# SUPPLIED PASSAGE start

Édgar José Ron Vásquez (born August 8, 1981), is a Mexican television actor best known for his roles in telenovelas such as Juro que te amo, Los exitosos Pérez, La que no podía amar, La mujer del Vendaval and Muchacha italiana viene a casarse.

Personal life 

Ron is the son of Rómula Vásquez Castro and Jacinto Ron Rodríguez. He has three brothers named Daniel Vásquez, Alejandro Vásquez and Julio Vásquez.

Career

2004-10: Early in his career 
José Ron left his hometown of Guadalajara at age 18 to study acting in the "Centro de Actuación de Televisa". Ron began his acting career in 2004 on the telenovela Mujer de madera with Edith González, Ana Patricia Rojo, Jaime Camil and Gabriel Soto. In 2005 he participated in the television series Bajo el mismo techo, where he appeared in 11 episodes. In 2006 he participated in the third season of the telenovela Rebelde where he played Enzo. In this telenovela he shared credits with Maite Perroni, Dulce María, Anahí, Christian Chávez and Alfonso Herrera. In 2006, Ron was one of the protagonist in the telenovela Código postal, in which he stood out more as an actor. In 2007, he had a recurring role in the telenovela Muchachitas como tú. In 2008, he made his debut as a protagonist in the telenovela Juro que te amo where he shared credits with Ana Brenda Contreras. In 2010, he received several recognitions for his stakes in the telenovela Los exitosos Pérez, Locas de amor and Cuando me enamoro.

# SUPPLIED PASSAGE end
# DATA BLOCK start

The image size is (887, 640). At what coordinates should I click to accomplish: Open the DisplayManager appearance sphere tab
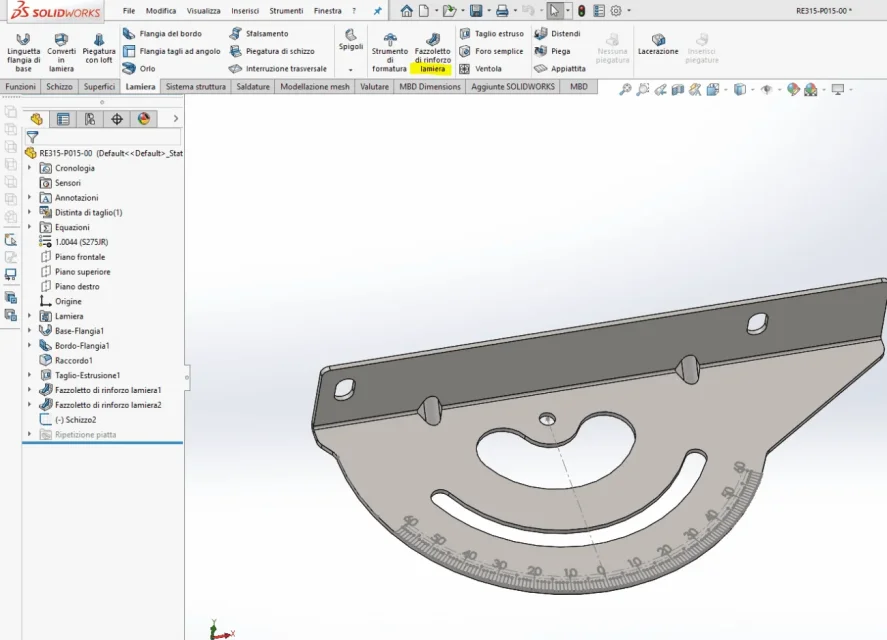[144, 119]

# DATA BLOCK end

# TO BE DONE
Could you quote the José Ron biography word for word, between "Édgar José Ron" and "and Julio Vásquez.", inclusive?

# RIGHT ANSWER
Édgar José Ron Vásquez (born August 8, 1981), is a Mexican television actor best known for his roles in telenovelas such as Juro que te amo, Los exitosos Pérez, La que no podía amar, La mujer del Vendaval and Muchacha italiana viene a casarse.

Personal life 

Ron is the son of Rómula Vásquez Castro and Jacinto Ron Rodríguez. He has three brothers named Daniel Vásquez, Alejandro Vásquez and Julio Vásquez.